= Max Huber (statesman) =

Swiss lawyer and diplomat (1874–1960)

Max Huber

Hans Max Huber (28 December 1874, in Zürich – 1 January 1960, in Zürich) was a Swiss lawyer and diplomat who represented Switzerland at a series of international conferences and institutions.

==Life==

Max Huber was born in Zurich in 1874 as the son of Peter Emil Huber-Werdmüller, engineer and founder of Maschinenfabrik Oerlikon, and Anna Marie, née Werdmüller (* June 22, 1844; † 5 October 1911). His younger brother was Emil Huber-Stockar.

Max Huber studied law at the universities of Lausanne, Zurich and Berlin from 1894 to 1897, graduating with a doctorate in Berlin in 1897. He then worked for two years as secretary to the board of the Swiss Trade and Industry Association.
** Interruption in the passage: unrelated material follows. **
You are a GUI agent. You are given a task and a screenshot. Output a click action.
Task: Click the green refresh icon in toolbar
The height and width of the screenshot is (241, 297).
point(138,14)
After several extensive trips to America, Australia, and India, he was appointed Professor of Constitutional Law, Canon Law and Public International Law at University of Zurich from 1902 to 1914 and retained this title until 1921 but could not teach due to World War I. In 1903, he acquired Wyden Castle in Ossingen, whereupon he was admitted to the Herrenstuben Society in Winterthur as "lord of the castle". From 1914 to 1918, he was a member of the Council of the Canton of Zurich. He was also a permanent legal advisor to the Federal Political Department, the Swiss Foreign Ministry. In this capacity, he represented Switzerland at the Second International Peace Conference in The Hague in 1907 and at the Paris Peace Conference in 1919. He headed the Swiss delegations to various bodies of the League of Nations on several occasions. From 1922 to 1939, he was a member of the Permanent Court of International Justice in The Hague, from 1925 to 1927, he was its President and then Vice-President. He was the youngest member of the Court when he was appointed in 1920.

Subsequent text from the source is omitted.